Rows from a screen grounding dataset
____

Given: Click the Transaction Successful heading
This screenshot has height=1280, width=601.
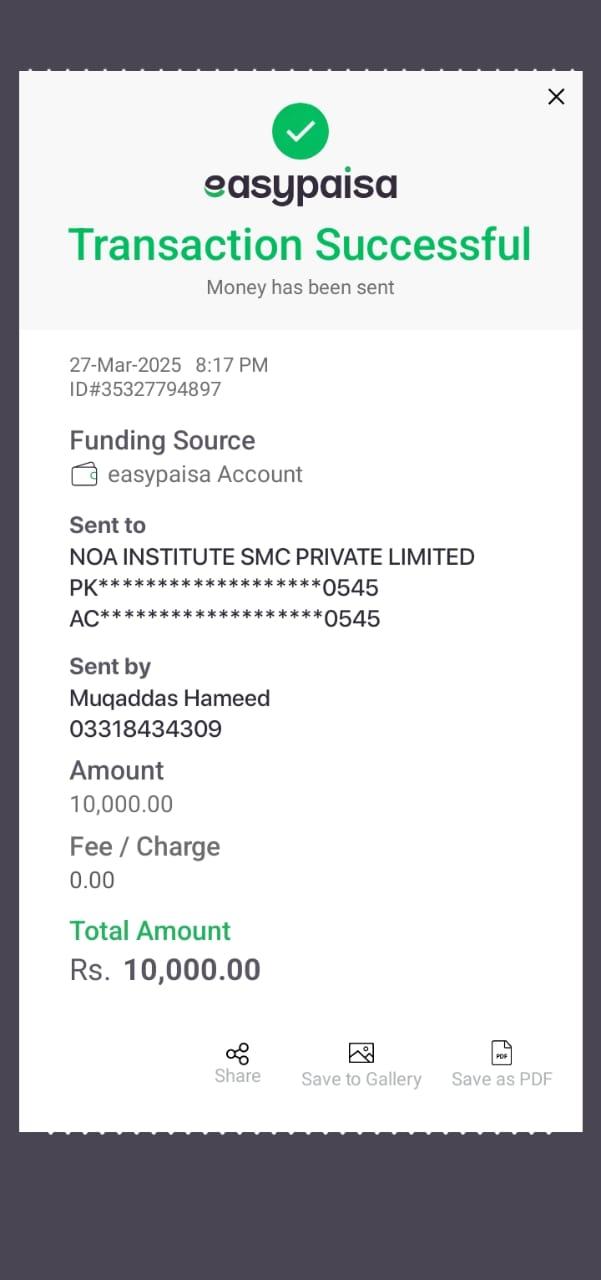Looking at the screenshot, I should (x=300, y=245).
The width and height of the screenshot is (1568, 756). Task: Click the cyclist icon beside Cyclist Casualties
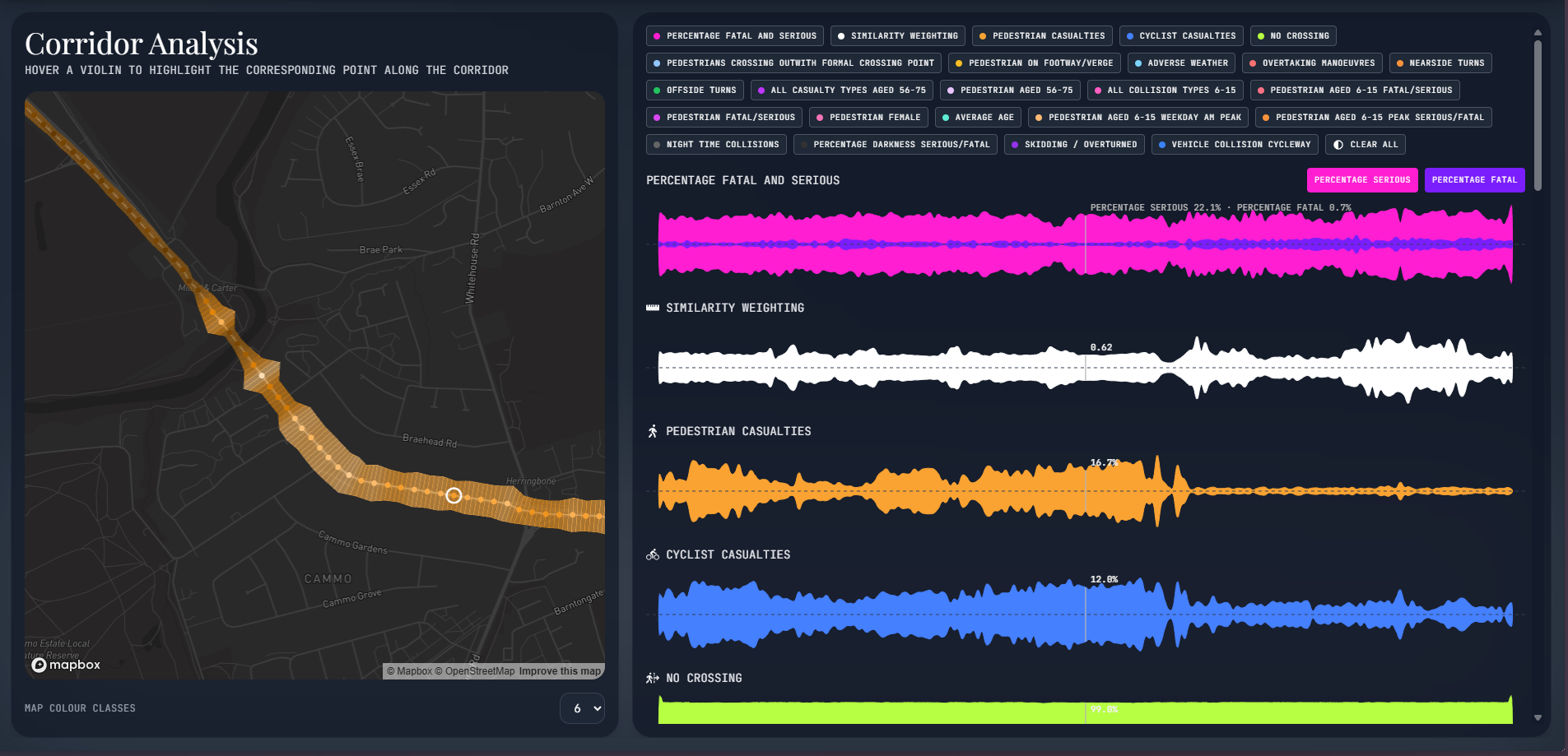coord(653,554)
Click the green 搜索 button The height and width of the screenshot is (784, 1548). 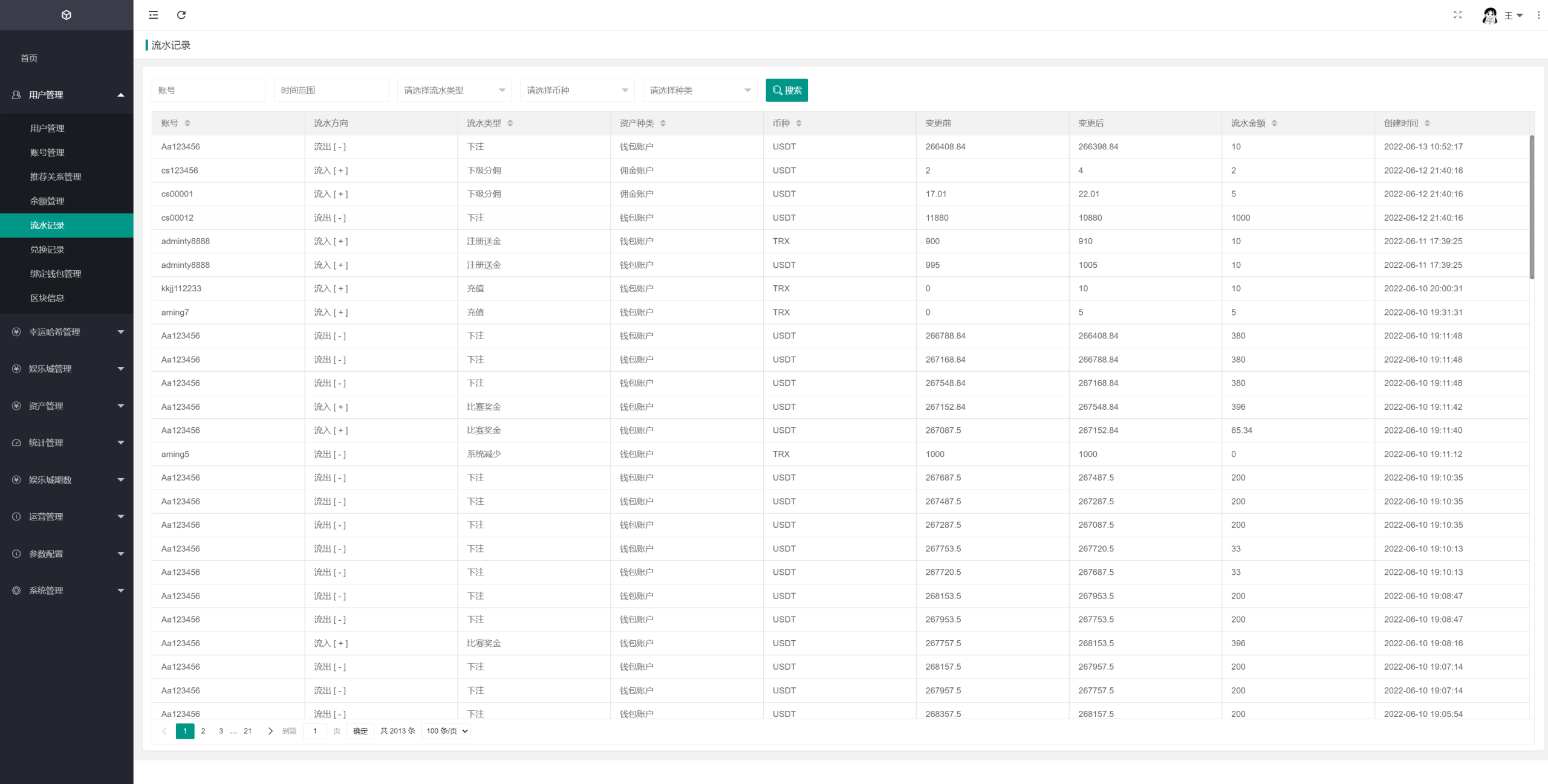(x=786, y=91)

____

EXERCISE
Starting at the top of the listing and stopping after the line that contains "coord(653,554)", give those lines again with "Transaction Successful" changed to "Payment Complete" and nothing else altered. Leave the pictures out of your answer.

RESPONSE TO THIS TASK
Given: Click the Payment Complete heading
This screenshot has height=1280, width=601.
Looking at the screenshot, I should (x=300, y=245).
The width and height of the screenshot is (1568, 756). Task: Click the cyclist icon beside Cyclist Casualties
coord(653,554)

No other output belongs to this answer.